▸ **Directions for this task**
Copy out the data that follows exactly, leaving out no line.

▸ **Study material**
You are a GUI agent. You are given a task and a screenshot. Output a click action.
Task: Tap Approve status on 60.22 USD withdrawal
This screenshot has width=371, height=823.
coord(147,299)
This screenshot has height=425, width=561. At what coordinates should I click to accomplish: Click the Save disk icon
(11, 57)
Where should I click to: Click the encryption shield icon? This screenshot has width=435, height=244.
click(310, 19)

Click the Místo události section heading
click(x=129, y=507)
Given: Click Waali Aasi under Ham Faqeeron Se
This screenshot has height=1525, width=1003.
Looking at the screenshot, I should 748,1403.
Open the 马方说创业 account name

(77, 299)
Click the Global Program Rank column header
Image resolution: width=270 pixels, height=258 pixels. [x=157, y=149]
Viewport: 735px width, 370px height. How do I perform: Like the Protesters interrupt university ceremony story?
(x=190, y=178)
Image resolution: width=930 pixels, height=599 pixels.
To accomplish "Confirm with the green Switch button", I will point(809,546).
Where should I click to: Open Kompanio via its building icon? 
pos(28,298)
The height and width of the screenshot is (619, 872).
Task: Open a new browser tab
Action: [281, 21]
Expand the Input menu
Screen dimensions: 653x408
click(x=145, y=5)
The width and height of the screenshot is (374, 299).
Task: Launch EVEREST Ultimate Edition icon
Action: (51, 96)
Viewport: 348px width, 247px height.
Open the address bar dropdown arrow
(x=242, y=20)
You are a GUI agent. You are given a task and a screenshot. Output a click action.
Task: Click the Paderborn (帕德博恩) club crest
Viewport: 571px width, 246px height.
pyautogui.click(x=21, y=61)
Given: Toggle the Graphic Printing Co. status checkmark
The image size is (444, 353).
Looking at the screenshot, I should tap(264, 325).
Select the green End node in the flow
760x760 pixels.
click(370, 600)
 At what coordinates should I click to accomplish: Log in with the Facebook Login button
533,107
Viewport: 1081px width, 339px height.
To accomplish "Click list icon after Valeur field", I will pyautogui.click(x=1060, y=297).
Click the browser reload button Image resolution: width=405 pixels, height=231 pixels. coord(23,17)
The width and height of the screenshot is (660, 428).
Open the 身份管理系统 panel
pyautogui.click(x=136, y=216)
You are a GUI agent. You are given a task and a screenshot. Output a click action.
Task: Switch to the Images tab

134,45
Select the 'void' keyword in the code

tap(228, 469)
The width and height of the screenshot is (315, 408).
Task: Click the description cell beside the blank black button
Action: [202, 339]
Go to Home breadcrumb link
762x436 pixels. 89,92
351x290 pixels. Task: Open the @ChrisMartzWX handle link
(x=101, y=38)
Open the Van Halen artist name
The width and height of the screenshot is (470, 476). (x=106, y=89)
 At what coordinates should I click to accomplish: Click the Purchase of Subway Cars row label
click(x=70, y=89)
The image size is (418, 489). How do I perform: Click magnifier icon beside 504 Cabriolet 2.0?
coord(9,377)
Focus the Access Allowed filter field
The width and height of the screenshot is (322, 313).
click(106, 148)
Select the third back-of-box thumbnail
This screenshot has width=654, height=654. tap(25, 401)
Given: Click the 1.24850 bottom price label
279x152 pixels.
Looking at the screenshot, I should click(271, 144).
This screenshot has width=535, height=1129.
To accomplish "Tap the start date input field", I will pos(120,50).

▸ **Exercise answer**
You are a GUI agent. You are given a task and a screenshot. Output a click action.
Task: Tap Approve status on 60.22 USD withdrawal
This screenshot has width=371, height=823.
coord(147,299)
This screenshot has height=425, width=561. At what coordinates should I click to accomplish: Click the Save disk icon
(11, 57)
Where should I click to: Click the encryption shield icon? This screenshot has width=435, height=244.
click(310, 19)

Click the Místo události section heading
click(x=129, y=507)
Given: Click Waali Aasi under Ham Faqeeron Se
This screenshot has height=1525, width=1003.
Looking at the screenshot, I should 748,1403.
Open the 马方说创业 account name

(77, 299)
Click the Global Program Rank column header
Image resolution: width=270 pixels, height=258 pixels. [x=157, y=149]
Viewport: 735px width, 370px height. How do I perform: Like the Protesters interrupt university ceremony story?
(x=190, y=178)
Image resolution: width=930 pixels, height=599 pixels.
To accomplish "Confirm with the green Switch button", I will point(809,546).
Where should I click to: Open Kompanio via its building icon? 
pos(28,298)
The height and width of the screenshot is (619, 872).
Task: Open a new browser tab
Action: [281, 21]
Expand the Input menu
Screen dimensions: 653x408
click(x=145, y=5)
The width and height of the screenshot is (374, 299).
Task: Launch EVEREST Ultimate Edition icon
Action: (51, 96)
Viewport: 348px width, 247px height.
Open the address bar dropdown arrow
(x=242, y=20)
You are a GUI agent. You are given a task and a screenshot. Output a click action.
Task: Click the Paderborn (帕德博恩) club crest
Viewport: 571px width, 246px height.
pyautogui.click(x=21, y=61)
Given: Toggle the Graphic Printing Co. status checkmark
The image size is (444, 353).
Looking at the screenshot, I should tap(264, 325).
Select the green End node in the flow
760x760 pixels.
click(370, 600)
 At what coordinates should I click to accomplish: Log in with the Facebook Login button
533,107
Viewport: 1081px width, 339px height.
To accomplish "Click list icon after Valeur field", I will pyautogui.click(x=1060, y=297).
Click the browser reload button Image resolution: width=405 pixels, height=231 pixels. coord(23,17)
The width and height of the screenshot is (660, 428).
Open the 身份管理系统 panel
pyautogui.click(x=136, y=216)
You are a GUI agent. You are given a task and a screenshot. Output a click action.
Task: Switch to the Images tab

134,45
Select the 'void' keyword in the code

tap(228, 469)
The width and height of the screenshot is (315, 408).
Task: Click the description cell beside the blank black button
Action: [202, 339]
Go to Home breadcrumb link
762x436 pixels. 89,92
351x290 pixels. Task: Open the @ChrisMartzWX handle link
(x=101, y=38)
Open the Van Halen artist name
The width and height of the screenshot is (470, 476). (x=106, y=89)
 At what coordinates should I click to accomplish: Click the Purchase of Subway Cars row label
click(x=70, y=89)
The image size is (418, 489). How do I perform: Click magnifier icon beside 504 Cabriolet 2.0?
coord(9,377)
Focus the Access Allowed filter field
The width and height of the screenshot is (322, 313).
click(106, 148)
Select the third back-of-box thumbnail
This screenshot has width=654, height=654. tap(25, 401)
Given: Click the 1.24850 bottom price label
279x152 pixels.
Looking at the screenshot, I should click(271, 144).
This screenshot has width=535, height=1129.
To accomplish "Tap the start date input field", I will pos(120,50).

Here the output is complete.